§ **Given data**:
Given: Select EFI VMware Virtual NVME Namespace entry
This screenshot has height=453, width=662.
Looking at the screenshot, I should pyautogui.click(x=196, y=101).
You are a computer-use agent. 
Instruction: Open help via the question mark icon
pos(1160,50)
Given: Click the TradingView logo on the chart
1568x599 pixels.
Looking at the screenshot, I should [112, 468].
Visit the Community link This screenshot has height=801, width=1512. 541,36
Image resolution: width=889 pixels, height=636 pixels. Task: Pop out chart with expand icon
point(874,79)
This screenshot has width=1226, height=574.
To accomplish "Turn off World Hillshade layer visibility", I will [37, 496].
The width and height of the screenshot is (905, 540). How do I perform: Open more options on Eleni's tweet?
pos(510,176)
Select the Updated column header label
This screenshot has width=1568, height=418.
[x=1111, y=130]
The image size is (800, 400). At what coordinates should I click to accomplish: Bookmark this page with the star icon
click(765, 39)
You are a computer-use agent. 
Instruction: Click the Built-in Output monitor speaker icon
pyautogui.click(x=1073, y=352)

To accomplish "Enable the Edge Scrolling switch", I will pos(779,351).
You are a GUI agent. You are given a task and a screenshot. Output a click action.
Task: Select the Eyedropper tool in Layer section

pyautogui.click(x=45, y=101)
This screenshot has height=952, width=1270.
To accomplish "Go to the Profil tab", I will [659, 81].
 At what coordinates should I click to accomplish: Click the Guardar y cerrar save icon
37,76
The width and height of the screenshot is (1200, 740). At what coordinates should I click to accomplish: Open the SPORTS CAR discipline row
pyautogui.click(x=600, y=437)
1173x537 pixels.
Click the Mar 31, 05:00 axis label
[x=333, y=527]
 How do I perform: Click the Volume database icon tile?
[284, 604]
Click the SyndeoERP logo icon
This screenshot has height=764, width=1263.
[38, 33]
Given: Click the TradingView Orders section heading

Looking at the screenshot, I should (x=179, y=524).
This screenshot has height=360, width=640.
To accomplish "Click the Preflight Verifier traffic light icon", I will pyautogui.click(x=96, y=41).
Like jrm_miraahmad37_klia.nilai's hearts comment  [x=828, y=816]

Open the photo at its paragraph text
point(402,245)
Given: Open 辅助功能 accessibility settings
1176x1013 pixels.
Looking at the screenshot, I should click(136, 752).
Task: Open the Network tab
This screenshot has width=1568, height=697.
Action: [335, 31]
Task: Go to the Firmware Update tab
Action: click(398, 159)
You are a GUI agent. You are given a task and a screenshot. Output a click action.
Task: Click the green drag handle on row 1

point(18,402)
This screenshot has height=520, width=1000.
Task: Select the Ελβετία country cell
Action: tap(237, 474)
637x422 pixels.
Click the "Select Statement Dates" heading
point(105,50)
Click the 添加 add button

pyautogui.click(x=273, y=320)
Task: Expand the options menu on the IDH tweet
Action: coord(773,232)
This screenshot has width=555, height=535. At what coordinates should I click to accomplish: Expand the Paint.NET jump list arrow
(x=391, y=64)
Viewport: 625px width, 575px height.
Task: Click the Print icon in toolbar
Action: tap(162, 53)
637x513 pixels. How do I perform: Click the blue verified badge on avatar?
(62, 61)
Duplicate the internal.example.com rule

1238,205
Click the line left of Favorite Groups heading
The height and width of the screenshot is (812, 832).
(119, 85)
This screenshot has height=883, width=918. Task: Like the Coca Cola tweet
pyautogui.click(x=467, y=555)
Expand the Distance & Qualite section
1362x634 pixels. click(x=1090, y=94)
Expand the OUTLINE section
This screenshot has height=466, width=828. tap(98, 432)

§ **Directions**: Retype all of the material exactly as it stands above.

§ **Finished exercise**:
Given: Select EFI VMware Virtual NVME Namespace entry
This screenshot has height=453, width=662.
Looking at the screenshot, I should pyautogui.click(x=196, y=101).
You are a computer-use agent. 
Instruction: Open help via the question mark icon
pos(1160,50)
Given: Click the TradingView logo on the chart
1568x599 pixels.
Looking at the screenshot, I should [112, 468].
Visit the Community link This screenshot has height=801, width=1512. 541,36
Image resolution: width=889 pixels, height=636 pixels. Task: Pop out chart with expand icon
point(874,79)
This screenshot has width=1226, height=574.
To accomplish "Turn off World Hillshade layer visibility", I will [37, 496].
The width and height of the screenshot is (905, 540). How do I perform: Open more options on Eleni's tweet?
pos(510,176)
Select the Updated column header label
This screenshot has width=1568, height=418.
[x=1111, y=130]
The image size is (800, 400). At what coordinates should I click to accomplish: Bookmark this page with the star icon
click(765, 39)
You are a computer-use agent. 
Instruction: Click the Built-in Output monitor speaker icon
pyautogui.click(x=1073, y=352)

To accomplish "Enable the Edge Scrolling switch", I will pos(779,351).
You are a GUI agent. You are given a task and a screenshot. Output a click action.
Task: Select the Eyedropper tool in Layer section

pyautogui.click(x=45, y=101)
This screenshot has height=952, width=1270.
To accomplish "Go to the Profil tab", I will [659, 81].
 At what coordinates should I click to accomplish: Click the Guardar y cerrar save icon
37,76
The width and height of the screenshot is (1200, 740). At what coordinates should I click to accomplish: Open the SPORTS CAR discipline row
pyautogui.click(x=600, y=437)
1173x537 pixels.
Click the Mar 31, 05:00 axis label
[x=333, y=527]
 How do I perform: Click the Volume database icon tile?
[284, 604]
Click the SyndeoERP logo icon
This screenshot has height=764, width=1263.
[38, 33]
Given: Click the TradingView Orders section heading

Looking at the screenshot, I should (x=179, y=524).
This screenshot has height=360, width=640.
To accomplish "Click the Preflight Verifier traffic light icon", I will pyautogui.click(x=96, y=41).
Like jrm_miraahmad37_klia.nilai's hearts comment  [x=828, y=816]

Open the photo at its paragraph text
point(402,245)
Given: Open 辅助功能 accessibility settings
1176x1013 pixels.
Looking at the screenshot, I should click(136, 752).
Task: Open the Network tab
This screenshot has width=1568, height=697.
Action: [335, 31]
Task: Go to the Firmware Update tab
Action: click(398, 159)
You are a GUI agent. You are given a task and a screenshot. Output a click action.
Task: Click the green drag handle on row 1

point(18,402)
This screenshot has height=520, width=1000.
Task: Select the Ελβετία country cell
Action: tap(237, 474)
637x422 pixels.
Click the "Select Statement Dates" heading
point(105,50)
Click the 添加 add button

pyautogui.click(x=273, y=320)
Task: Expand the options menu on the IDH tweet
Action: coord(773,232)
This screenshot has width=555, height=535. At what coordinates should I click to accomplish: Expand the Paint.NET jump list arrow
(x=391, y=64)
Viewport: 625px width, 575px height.
Task: Click the Print icon in toolbar
Action: tap(162, 53)
637x513 pixels. How do I perform: Click the blue verified badge on avatar?
(62, 61)
Duplicate the internal.example.com rule

1238,205
Click the line left of Favorite Groups heading
The height and width of the screenshot is (812, 832).
(119, 85)
This screenshot has height=883, width=918. Task: Like the Coca Cola tweet
pyautogui.click(x=467, y=555)
Expand the Distance & Qualite section
1362x634 pixels. click(x=1090, y=94)
Expand the OUTLINE section
This screenshot has height=466, width=828. tap(98, 432)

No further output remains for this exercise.